The First Mrs. Fraser is a 1932 British musical romance film directed by Thorold Dickinson and Sinclair Hill and starring Henry Ainley, Joan Barry and Dorothy Dix. It was written by Peter Ellis and Leslie Howard Gordon, adapted from the 1929 play The First Mrs. Fraser by St. John Greer Ervine. It was made at Wembley Studios with sets designed by J. Elder Wills and Oscar Werndorff.

== Plot ==
James Fraser, after divorcing his first wife Janet, marries Elsie, but is unhappy. Elsie wants a divorce so as to marry Lord Larner but Fraser refuses and turns to Janet for advice, who subsequently finds Elsie is having an affaire with a gigolo.
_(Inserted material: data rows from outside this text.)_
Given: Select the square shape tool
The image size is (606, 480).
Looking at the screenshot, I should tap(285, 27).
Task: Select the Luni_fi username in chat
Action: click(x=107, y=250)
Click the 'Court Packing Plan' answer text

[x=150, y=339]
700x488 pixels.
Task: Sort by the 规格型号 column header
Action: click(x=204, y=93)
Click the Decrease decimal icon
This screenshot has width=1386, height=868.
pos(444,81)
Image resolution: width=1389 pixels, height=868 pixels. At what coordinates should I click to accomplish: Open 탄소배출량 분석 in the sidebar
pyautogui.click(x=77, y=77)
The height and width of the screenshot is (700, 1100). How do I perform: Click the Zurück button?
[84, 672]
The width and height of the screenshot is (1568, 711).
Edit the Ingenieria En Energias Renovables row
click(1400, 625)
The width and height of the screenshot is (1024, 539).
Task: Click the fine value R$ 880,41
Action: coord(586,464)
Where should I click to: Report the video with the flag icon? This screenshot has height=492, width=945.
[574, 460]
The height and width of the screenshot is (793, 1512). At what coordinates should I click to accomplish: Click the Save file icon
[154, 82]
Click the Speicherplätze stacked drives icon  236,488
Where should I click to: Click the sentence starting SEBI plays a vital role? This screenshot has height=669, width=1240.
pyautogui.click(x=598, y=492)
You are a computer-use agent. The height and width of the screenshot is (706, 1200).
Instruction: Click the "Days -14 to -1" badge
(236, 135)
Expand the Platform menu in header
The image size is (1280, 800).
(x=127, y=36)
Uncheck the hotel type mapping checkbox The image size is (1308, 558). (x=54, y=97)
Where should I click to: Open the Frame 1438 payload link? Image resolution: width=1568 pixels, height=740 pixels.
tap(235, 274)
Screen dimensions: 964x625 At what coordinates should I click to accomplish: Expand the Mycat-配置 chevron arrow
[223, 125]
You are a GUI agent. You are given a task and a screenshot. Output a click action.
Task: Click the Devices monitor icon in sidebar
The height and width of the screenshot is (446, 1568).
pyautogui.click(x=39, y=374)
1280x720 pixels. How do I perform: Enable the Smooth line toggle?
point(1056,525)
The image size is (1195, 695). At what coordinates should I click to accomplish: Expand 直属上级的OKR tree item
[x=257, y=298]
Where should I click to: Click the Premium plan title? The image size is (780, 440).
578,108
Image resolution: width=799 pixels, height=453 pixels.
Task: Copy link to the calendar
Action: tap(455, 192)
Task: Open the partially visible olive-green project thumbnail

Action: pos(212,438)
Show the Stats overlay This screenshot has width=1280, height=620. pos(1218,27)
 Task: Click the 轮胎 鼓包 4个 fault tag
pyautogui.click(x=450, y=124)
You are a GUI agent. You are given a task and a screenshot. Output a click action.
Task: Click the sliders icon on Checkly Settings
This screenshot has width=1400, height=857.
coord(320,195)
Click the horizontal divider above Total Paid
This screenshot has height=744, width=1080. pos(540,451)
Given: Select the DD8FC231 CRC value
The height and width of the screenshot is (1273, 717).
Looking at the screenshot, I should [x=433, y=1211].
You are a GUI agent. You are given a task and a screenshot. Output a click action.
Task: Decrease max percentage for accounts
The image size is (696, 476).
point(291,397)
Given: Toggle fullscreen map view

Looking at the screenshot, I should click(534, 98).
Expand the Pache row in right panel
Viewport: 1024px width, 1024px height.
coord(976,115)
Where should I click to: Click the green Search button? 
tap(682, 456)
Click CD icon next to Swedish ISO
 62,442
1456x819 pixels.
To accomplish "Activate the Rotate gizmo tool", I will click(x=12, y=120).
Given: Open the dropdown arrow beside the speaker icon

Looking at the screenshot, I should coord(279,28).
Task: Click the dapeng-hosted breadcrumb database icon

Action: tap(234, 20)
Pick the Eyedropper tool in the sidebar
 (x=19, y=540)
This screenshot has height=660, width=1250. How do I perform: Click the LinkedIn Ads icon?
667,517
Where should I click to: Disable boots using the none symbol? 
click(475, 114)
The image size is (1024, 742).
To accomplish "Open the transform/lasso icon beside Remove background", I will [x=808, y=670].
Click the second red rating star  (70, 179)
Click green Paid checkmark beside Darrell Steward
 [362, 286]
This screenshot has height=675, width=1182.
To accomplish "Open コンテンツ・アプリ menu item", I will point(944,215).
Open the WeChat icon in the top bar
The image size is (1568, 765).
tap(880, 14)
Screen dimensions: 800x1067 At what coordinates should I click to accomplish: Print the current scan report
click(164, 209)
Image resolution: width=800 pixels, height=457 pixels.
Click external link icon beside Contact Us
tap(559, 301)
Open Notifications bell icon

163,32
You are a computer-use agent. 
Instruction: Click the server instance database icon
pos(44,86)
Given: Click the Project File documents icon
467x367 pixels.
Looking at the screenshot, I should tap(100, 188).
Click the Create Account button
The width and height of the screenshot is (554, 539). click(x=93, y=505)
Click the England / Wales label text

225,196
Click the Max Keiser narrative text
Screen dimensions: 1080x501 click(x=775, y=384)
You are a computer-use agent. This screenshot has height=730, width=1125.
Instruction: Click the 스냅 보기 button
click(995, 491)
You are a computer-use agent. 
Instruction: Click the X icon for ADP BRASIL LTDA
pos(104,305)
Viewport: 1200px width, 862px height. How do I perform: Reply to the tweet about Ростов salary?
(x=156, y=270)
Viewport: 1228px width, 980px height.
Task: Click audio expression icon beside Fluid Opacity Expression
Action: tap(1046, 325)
Janet forces Elsie to grant James a divorce, and Janet and James marry again.

== Cast ==
Source:
- Henry Ainley as James Fraser
- Joan Barry as Elsie Fraser
- Dorothy Dix as Janet Fraser
- Harold Huth as Mario
- Richard Cooper as Lord Larne
- Henry Charles Hewitt as Philip Logan
- Gibb McLaughlin as butler
- Hargrave Pawson as Ninian Fraser
- Millicent Wolf as Mabel
- Ellen Pollock as Maid
- Ivan Brandt as Murdo Fraser
- Oriel Ross as Connie
- Eileen Peel as Ellen Fraser
- Naunton Wayne as compere
- Frances Day as night-club singer
- Billy Cotton as himself
- Geraldo and his Gaucho Tango Orchestra as themselves

== Reception ==
The Daily Film Renter wrote: "Lavishly mounted and elaborately produced version of famous stage success. Picture which shows the large amount of money spent upon it. ... The defects of the film are the too 'refained' voices of the principals, and unnecessary tedium in many scenes which lose in dramatic value as a result. ... Sinclair Hill's direction, indeed, is hardly inspired; he has a tendency to allow scenes to rest too long, and should have speeded up action and dialogue, for it seems the big cast engaged really have no chance to shine as they undoubtedly should."

Picture Show wrote: "This film is a triumph for all concerned. No expense has been spared in making it, and the cabaret scenes are some of the finest and most lavish seen. The director has done an excellent piece of work and the cast is superb."